Over the last few months, I have been working closely with the Bronson Operational and Safety Review Group to make Bronson Avenue between Brewer Way and Holmwood Ave. safer for everyone. Members include motorists, cyclists and pedestrians representing Carleton University (students and staff), Old Ottawa South, the Glebe and neighbouring residential communities, as well as City staff.
In addition, more than 600 residents provided comments and filled out a survey, and we organized an open house at Carleton University on Feb. 27 to review the complete list of recommendations before City staff delivers the report to the Transportation Committee in late April.
For residents unable to attend the open house to view and comment on the proposed recommendations, City staff has agreed to display the design plans at the Old Fire Hall (260 Sunnyside Ave.) and the Glebe Community Centre (175 Third Ave.). I’m also making plans and recommendations available on my website at www.capitalward.ca, and I welcome your feedback as we continue working together to improve safety on Bronson.
Among the options on the table are a new traffic signal on the south side of the Rideau Canal, bigger signage, better paint markings at the Brewer Way intersection, and creating a buffer zone between cyclists and motorists.
In the meantime, cyclists are allowed to ride on the sidewalk on the bridge. Some pedestrians were concerned about this change, but most feedback has been positive and cyclists appreciate being able to navigate the bridge without first crossing Bronson, at least until there's a safer way to do it.
Speed board for Capital Ward
Speaking of safer roads, my office has purchased a "speed board" for the City to rotate through different problem areas in Capital Ward. It was recently installed in Heron Park and will move to a spot every three or four weeks.
The board shows drivers their actual speed, thus serving as a reminder to respect the limit. It also collects anonymous data that can be used to support measures to calm traffic.
If you have suggestions for where the speed board might be most useful, please contact my office so we can bring it to the attention of traffic safety staff.
What’s happening with LEED?
There has been some confusion lately about my stance on Ottawa's commitment to building "green" city facilities, and whether we should seek certification by the Canadian Green Building Council using the LEED (Leadership in Energy and Environmental Design) system. Just to clarify: I absolutely think the City should strive for the highest standards in green design for every building. The question is whether we should seek formal certification for every building.
Currently, Ottawa's green building policy states that all buildings above a certain size must achieve the minimum LEED Certified level, and should aim for the next highest Silver level.
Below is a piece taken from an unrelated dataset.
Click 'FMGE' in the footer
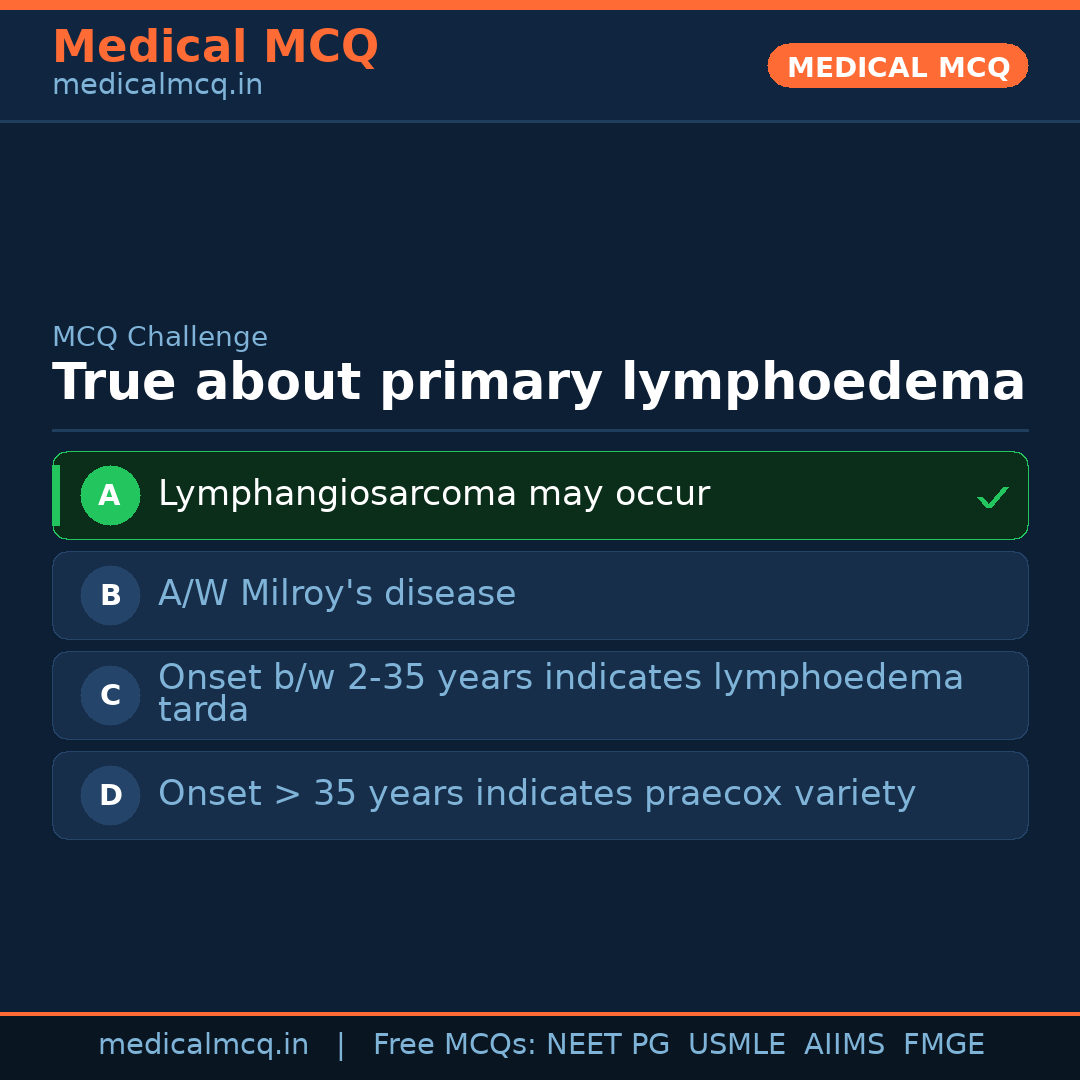This screenshot has width=1080, height=1080. (944, 1045)
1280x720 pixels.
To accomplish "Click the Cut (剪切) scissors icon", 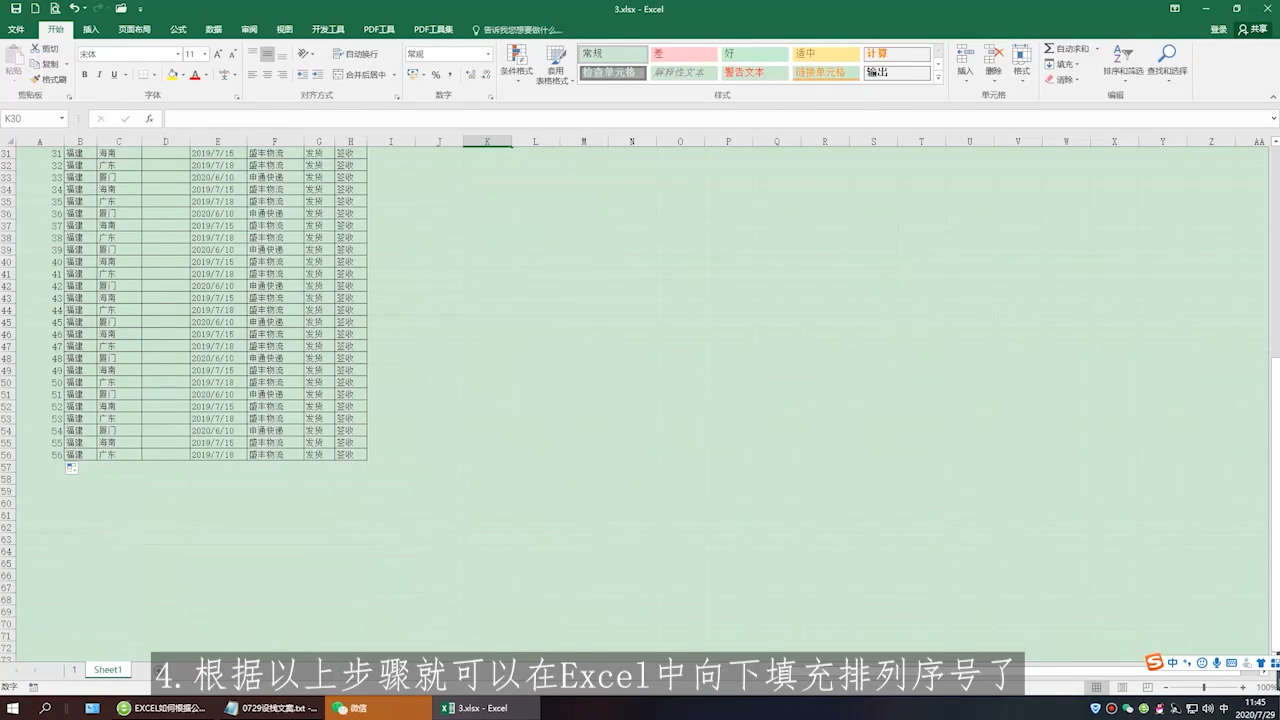I will click(36, 48).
This commitment is more than just a feel-good, look-good exercise. When architects, engineers, builders and building owners work to build greener buildings, they can reduce operating costs while improving performance and occupant satisfaction. The long-term financial savings far outweigh the relatively modest additional capital costs.
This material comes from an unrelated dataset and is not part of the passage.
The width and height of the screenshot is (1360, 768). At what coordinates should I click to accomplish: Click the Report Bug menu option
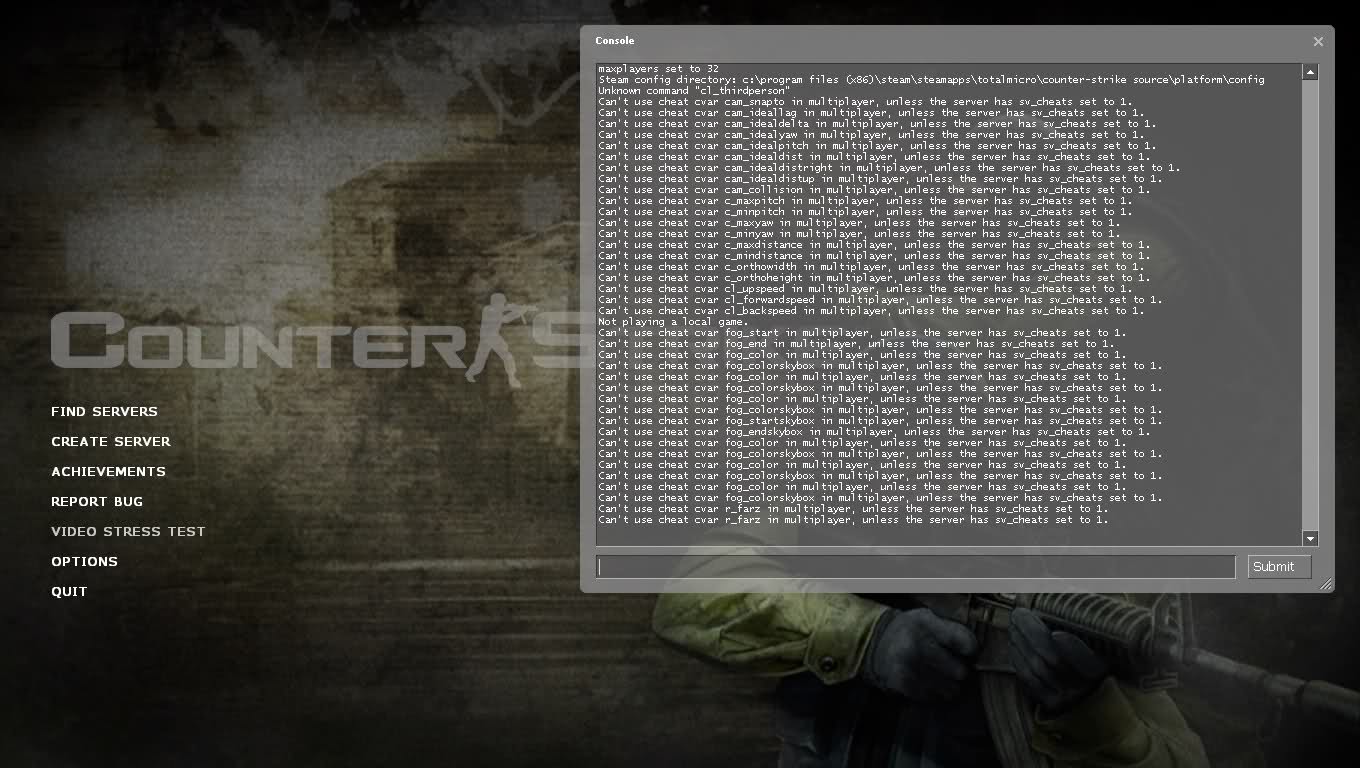97,502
Some Environment Committee members—myself included—feel we should update our policy to aim for the next highest LEED level, Gold. But we’d also like to know what the costs—as well as the anticipated savings—would be if we were to take this bolder step.
I also asked our staff if the City could save money on consulting and documentation by not pursuing formal certification of each building, while still maintaining the same strong commitment to green design standards. This does not mean we would dilute the current design standards. We would actually raise the bar without seeking the official LEED stamp of approval.
The subject will receive a more thorough airing and discussion sometime this spring.
Beautiful community, safer community
Preventing crime starts with residents, businesses and local groups taking pride in their neighbourhoods, because cleaner, greener communities are safer communities.
Join Crime Prevention Ottawa for a half-day conference on Community Solutions: Beautification Today, Safer Tomorrow, on Saturday, April 6, 9 a.m. to 1 p.m. at Immaculata High School, 140 Main St. Registration starts at 8 a.m.
Neighbor Power author Jim Diers will talk about engaging people in community-based projects to help prevent crime and enhance safety. You will then be able to participate in breakout sessions and learn about successful projects we may be able to implement in Old Ottawa South.